Predicting the Mechanisms of Action of drugs (Part I)

16 minute read

NOTE: This post is still work in progress

Five months ago (in Septembre 2020), Kaggle, together with the Laboratory for Innovation Science at Harvard (LISH), announced a very interesting Machine Learning challenge that caught my attention. The goal of this challenge was to predict the mechanism(s) of action of different compounds based on observed changes in gene expression and cell viability after treating 100 different human cancer cell lines with the durgs.

figure-1 Figure 1. A new drug is used to treat different cells, producing a different response in each cell. Gene expression and cell viability are measured before and after treatment to observe how the activity of the cells change upon perturbation.

Since this topic was closer to my research area, I thought that this would be a good opportunity to devote some free time to participate in a Kaggle challenge, something that I always wanted but I’ve never did. Unfortunately, to my surprise they anonymized the name of genes, cells and drugs, preventing any attempt of using any form of prior biological knowledge. I decided to participate anyway and I don’t regret it, as I learned some interesting things along the way. However, I was left with the feeling that much more could have been done, since all the models sent to the challenge are just black boxes from which you can’t get much out of them.

Now that the competition is over and some additional metadata was released (which is great!), I decided to write a few posts about this challenge. In this post, I will introduce this interesting problem and I will show how to do some exploratory analysis with Python and Pandas on the annotated dataset. For this purpose, I prepared a notebook and a GitHub repository with the script to produce a single annotated csv file ready to be analyzed.

In a second post, I will focus more on the whole Kaggle competition itself and I will focus on how to develop a Deep Neural Network with Tensorflow and Keras classification problem.

Mechanisms of Action (MoA)

The aim of this challenge was to predict the mechanism of action of different compounds (how they work, biologically speaking) based on their biological activity on different cells. But what’s a Mechanism of Action? Let’s take for example Ibuprofen, a very well known, worldwide used anti-inflammatory drug.

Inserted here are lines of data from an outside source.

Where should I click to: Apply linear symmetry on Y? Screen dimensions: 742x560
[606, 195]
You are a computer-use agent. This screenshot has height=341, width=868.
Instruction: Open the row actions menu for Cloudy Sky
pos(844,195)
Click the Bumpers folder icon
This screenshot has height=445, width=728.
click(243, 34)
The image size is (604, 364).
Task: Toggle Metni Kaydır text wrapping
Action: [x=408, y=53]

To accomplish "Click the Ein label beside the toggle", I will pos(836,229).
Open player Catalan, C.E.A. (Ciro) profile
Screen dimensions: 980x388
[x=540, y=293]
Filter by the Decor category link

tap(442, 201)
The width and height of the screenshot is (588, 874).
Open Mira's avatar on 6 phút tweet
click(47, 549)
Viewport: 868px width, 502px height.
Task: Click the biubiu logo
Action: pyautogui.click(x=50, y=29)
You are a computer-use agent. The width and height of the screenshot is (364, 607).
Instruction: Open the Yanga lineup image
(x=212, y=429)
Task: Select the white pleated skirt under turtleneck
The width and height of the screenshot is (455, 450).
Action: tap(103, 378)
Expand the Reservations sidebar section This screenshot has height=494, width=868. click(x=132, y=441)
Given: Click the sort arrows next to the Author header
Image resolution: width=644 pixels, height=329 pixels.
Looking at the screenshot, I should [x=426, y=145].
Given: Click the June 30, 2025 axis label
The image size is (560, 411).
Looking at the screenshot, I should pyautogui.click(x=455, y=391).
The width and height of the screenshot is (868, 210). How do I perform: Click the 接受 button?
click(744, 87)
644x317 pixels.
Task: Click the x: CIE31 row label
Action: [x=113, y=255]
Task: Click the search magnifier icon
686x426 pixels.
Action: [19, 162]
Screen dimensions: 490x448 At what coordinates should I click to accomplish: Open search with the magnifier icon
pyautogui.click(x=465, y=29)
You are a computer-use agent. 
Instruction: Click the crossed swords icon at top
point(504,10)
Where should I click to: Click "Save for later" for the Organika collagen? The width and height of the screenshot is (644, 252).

figure-2 Figure 2. Example of the Mechanism of Action of the Ibuprofen. Image taken from PharmaGKB (License CC BY-SA 4.0)

The figure above shows the mechanism of action of this drug. Ibuprofen, as many other non-steroid anti-inflammatory drugs (known as NSAIDs), produce an anti-inflammatory response by inhibiting the cyclooxigenase enzyme (PTGS1 and PTGS2 genes in the figure). This enzyme is responsible of the formation of prostaglandins from arachidonic acid (an omega-6 fatty acid). Prostaglandins are lipid compounds that produce different effects in the body, including inflammatory responses. By inhibiting the cyclooxigenase enzymes, the production of different prostaglandins is reduced, thereby reducing the normal inflammatory response. This is an example of a MoA.

Now, let’s imagine that we have a not so well studied compound X which produces also an anti-inflammatory effect, but for which we don’t have any information about how it works. One possible way to discover the mechanism of action of this drug could be to carry expensive and time consuming experiments in-vitro/in-vivo, testing for different hypothesis, until we find a plausible explanation. Although this is the way to really test the validity of a biological hypothesis, given the cost of this method and the potential number of plausible hypothesis to test, we would like to start with a limited number of hypotheses that are certainly plausible. Where can we start?

A common approach would be to find similar compounds based on their molecular structure and then infer the mechanism of action by similarity with other drugs. For example, if this new compound X is very similar to the Ibuprofen and many other NSAIDs, and the anti-inflammatory response is similar, then we can imagine that this new drug shares the same mechanism of action. Sometimes, however, minor modifications in the structure of the molecule can have very different biological effects.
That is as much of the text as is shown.